Among the last of these golden-era smashes was Marvin Gaye's I Heard it Through the Grapevine – that classic jilted lover's refrain turned a stately 50 years old on Tuesday. Following its 1968 release, the track would become the label's then-bestselling single, sitting pretty at the top of the US charts for seven weeks. And it has unmistakably stood the test of time – few songs from the Tamla-Motown stable have endured in the public imagination quite so endearingly, nor attracted as many covers, references and lifts.

The word classic feels inadequate to sum up ...Grapevine's smarts, charms or legacy – it's a song which at once cool and groovy; impassioned but restrained; proud yet self-pitying. Like the best of Motown, it feels both familiar and otherworldly, simple yet unmistakable, a crystalline harmony of three essential ingredients – the song, the sound, and the singer.

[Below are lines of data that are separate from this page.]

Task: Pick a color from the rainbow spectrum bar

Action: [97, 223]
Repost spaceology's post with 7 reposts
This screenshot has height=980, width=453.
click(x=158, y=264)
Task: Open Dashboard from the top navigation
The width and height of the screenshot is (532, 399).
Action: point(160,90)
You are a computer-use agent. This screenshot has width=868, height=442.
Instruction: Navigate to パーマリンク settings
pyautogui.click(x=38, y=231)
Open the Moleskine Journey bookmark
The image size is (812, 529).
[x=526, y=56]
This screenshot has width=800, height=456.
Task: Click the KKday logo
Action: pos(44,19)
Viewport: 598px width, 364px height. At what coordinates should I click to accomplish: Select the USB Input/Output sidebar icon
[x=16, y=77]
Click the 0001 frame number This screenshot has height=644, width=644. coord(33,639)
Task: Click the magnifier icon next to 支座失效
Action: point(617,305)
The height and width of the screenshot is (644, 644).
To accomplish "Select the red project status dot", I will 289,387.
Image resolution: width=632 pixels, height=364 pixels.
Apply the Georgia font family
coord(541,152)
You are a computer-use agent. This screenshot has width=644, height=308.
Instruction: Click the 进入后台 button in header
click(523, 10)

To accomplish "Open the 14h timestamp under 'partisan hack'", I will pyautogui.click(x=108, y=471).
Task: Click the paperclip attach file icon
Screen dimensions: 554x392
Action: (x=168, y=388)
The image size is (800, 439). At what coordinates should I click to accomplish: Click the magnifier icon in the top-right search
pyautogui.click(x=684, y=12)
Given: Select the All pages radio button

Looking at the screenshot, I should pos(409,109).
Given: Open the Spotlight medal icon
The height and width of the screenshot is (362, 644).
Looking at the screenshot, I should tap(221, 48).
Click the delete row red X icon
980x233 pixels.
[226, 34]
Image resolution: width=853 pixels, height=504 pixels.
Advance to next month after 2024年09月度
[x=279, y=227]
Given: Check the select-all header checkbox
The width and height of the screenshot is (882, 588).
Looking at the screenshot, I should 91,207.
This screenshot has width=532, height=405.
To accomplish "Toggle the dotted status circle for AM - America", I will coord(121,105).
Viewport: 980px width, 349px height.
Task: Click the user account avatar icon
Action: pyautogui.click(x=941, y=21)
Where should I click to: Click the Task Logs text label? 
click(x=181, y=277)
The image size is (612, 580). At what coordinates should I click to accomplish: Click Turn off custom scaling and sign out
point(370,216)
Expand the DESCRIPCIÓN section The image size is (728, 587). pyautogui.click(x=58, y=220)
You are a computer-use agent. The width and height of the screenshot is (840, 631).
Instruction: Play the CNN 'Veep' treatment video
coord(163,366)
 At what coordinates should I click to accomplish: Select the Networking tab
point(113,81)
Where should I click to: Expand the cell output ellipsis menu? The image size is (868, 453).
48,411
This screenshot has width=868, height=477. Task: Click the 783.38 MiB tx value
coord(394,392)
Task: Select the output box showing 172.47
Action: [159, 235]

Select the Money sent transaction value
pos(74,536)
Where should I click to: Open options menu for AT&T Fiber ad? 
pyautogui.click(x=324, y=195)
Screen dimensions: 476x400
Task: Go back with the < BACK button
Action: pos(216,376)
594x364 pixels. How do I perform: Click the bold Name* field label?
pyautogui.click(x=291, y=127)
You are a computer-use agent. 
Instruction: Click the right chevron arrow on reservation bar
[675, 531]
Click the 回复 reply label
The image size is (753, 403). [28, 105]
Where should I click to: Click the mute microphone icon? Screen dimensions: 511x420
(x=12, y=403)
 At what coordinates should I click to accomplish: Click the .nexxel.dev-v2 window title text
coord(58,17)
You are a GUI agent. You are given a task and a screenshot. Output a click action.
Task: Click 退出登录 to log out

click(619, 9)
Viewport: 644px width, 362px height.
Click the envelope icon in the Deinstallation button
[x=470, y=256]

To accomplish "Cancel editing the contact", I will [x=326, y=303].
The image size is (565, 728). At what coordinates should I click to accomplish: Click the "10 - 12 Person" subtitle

It's a well-worn anorak's anecdote that Gordy initially rejected Gaye's performance – a fact that says as much about the mogul's meticulous standards as his hit-spotting skills. What it reminds us is that ...Grapevine was already a hit – a year earlier, Gladys Knight & the Pips reached No 2 on the Billboard charts, with a funkier, poppier version of the same song, which also cropped up on Smokey Robinson & the Miracles' Special Occasion LP in August 1968.

That ...Grapevine was already road-worn by the time Gaye got his bite highlights a revealing part of the Motown story. Songs weren't owned by anyone, and the songwriter definitely outranked the singer.

Enter – and exit – legendary songwriting/production team Holland-­Dozier-Holland, who would pen a total of 27 Top 10 hits for Motown artists between 1963 and 1967; including Baby Love, I Hear a Symphony and seven other No 1s for The Supremes (then fronted by Diana Ross), and many of Gaye's earlier singles, such as Can I Get a Witness and How Sweet It Is (To Be Loved by You).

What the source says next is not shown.